Sheep and goat traceability in Canada is changing — what to record now

On June 2, 2026, the Canadian Food Inspection Agency said it plans to move ahead with updated traceability requirements for sheep, goats, and cervids, while shelving the new movement-reporting rules it had proposed for cattle and bison. If you run sheep or goats, the records conversation just got more concrete.

None of this is law yet. The CFIA announcement describes proposed amendments to the Health of Animals Regulations, refined after industry consultation. But the direction is clear, and the records that satisfy it are the same records that are useful on their own: who was born, who left, who died, and where they went.

What the CFIA said, in plain terms

From the June 2 statement and RealAgriculture's coverage:

ChangeWho it affects
Slaughter and export reporting, like other regulated speciesSheep
Identification requirements plus event reporting (slaughter, disposal, import, export)Goats and cervids
Option to use a provincial premises ID instead of personal contact details when buying tags or reporting eventsAll regulated species
Event reporting window shortened from 30 days to 7Abattoirs and carcass collection or disposal points
New movement reporting — not moving forward at this timeCattle and bison

Sheep producers already know the baseline: under the Canadian Sheep Identification Program, every sheep and lamb needs an approved CSIP tag before it leaves the farm of origin, and that has been mandatory since 2004. The proposed changes build on that tagging foundation with event reporting — and bring goats and cervids into a system sheep have been in for two decades.

The records that matter, whether or not the rules change

Compliance is a poor reason to keep records and a good reason to start. Every event in the proposed rules is something worth knowing anyway. Here is the working list, usable on paper, in a spreadsheet, or in an app:

EventMinimum fieldsWhy you want it regardless
Birth (lambing/kidding)Dam tag, date, count, sex, tag appliedProductivity history, keep/cull context
Tag applied or replacedAnimal, old tag, new tag, dateUnbroken identity when tags fail
Death on farmTag, date, suspected cause, disposal methodDeath-loss patterns by season and group
Sale or shipmentTags or head count, date, destinationSettlement disputes, who-went-where
Slaughter (on-farm or abattoir)Tag, date, locationThe specific event CFIA proposes sheep report
ExportTags, date, destinationSame
Arrival of purchased stockTags, date, source premisesDisease tracebacks start here

A 150-ewe flock might generate 250-plus of these events through lambing alone. The producers who struggle with traceability are rarely the ones who object to it — they are the ones reconstructing a year of barn notes the week records are due.

Two things worth doing this season

Get a premises ID. It is free, it comes from your provincial program, and the proposed rules would let you use it instead of handing over personal contact details when you buy tags or report events. If you have ever filled in the same name and address on three forms in one tag order, this is the fix. Each province runs its own registry — see the CFIA's producer requirements page for where to start.

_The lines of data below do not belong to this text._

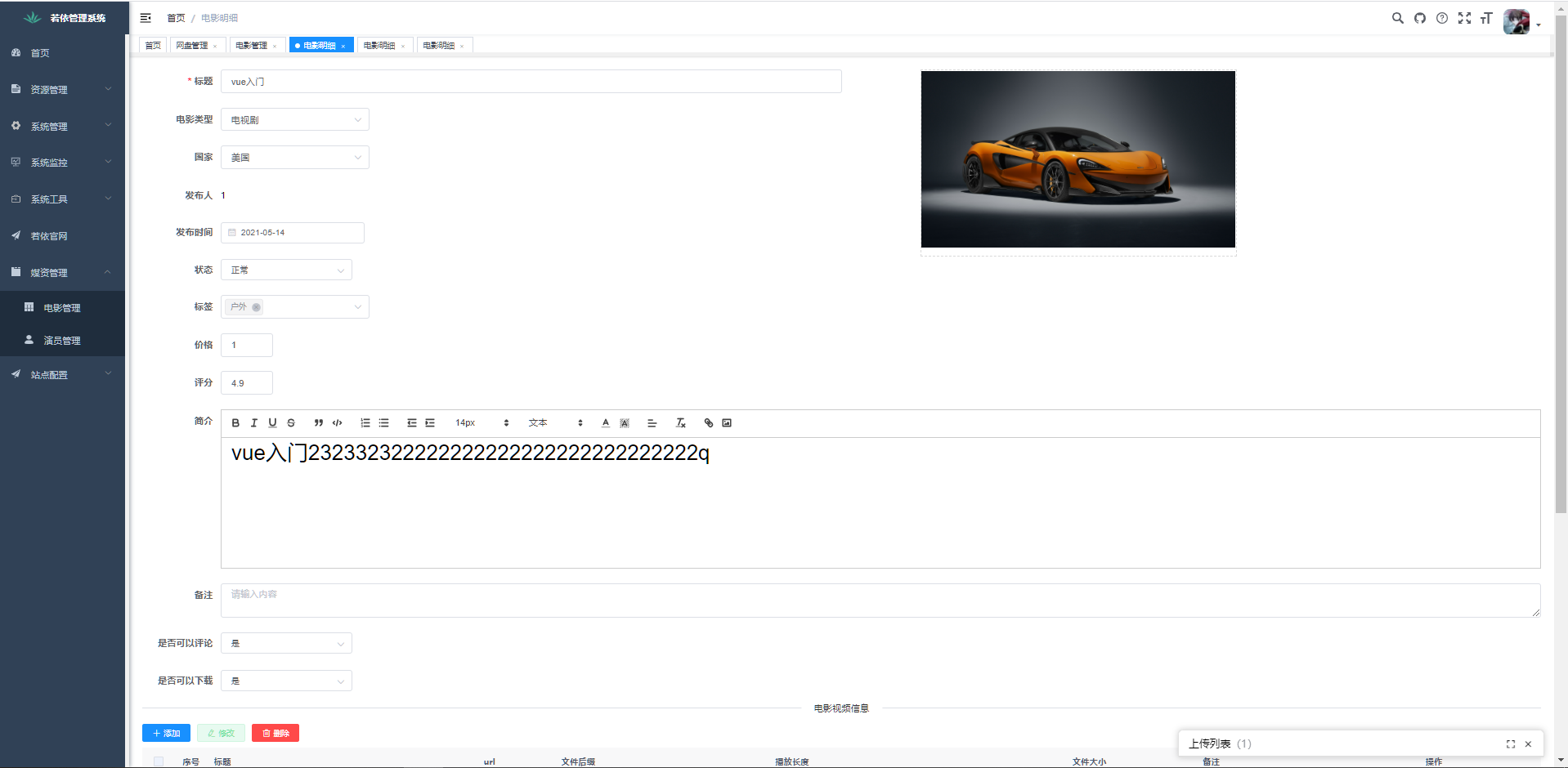Viewport: 1568px width, 768px height.
Task: Collapse the sidebar with the hamburger icon
Action: (x=146, y=18)
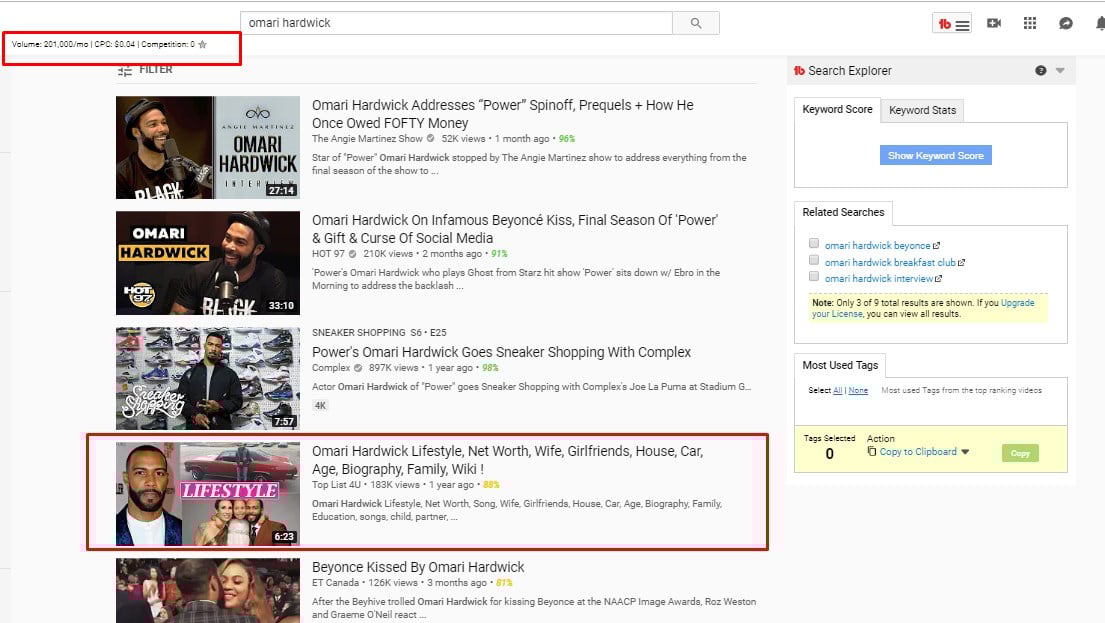Switch to the Keyword Stats tab
Viewport: 1105px width, 623px height.
922,111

Write events down when they happen, not when they're due. The proposed 7-day reporting windows are aimed at abattoirs and disposal sites, not farms — but they signal where the whole system is heading: away from "catch up at year end" and toward "report close to the event." A record made in the barn — "ewe 184's cull note, shipped with the ten o'clock load to the auction mart" — is accurate. The same record reconstructed in February is a guess.

What goat producers should take from this

Goats have largely sat outside federal identification requirements. The proposed amendments change that, with ID requirements and event reporting similar to other regulated species. If you run goats, the practical move is to start treating tagging and event records the way sheep operations have since 2004: tag before animals leave, and keep birth, death, movement, and disposal notes with dates. Starting now, at your own pace, beats starting under a deadline.

Keep it boring

Traceability records do not need to be sophisticated. They need to be made at the time, tied to a tag number, and findable later. A notebook does the first two if you are disciplined about the third. A spreadsheet does all three if lambing season doesn't bury it. The failure mode is the same in every format: the event happened, and nobody wrote it down.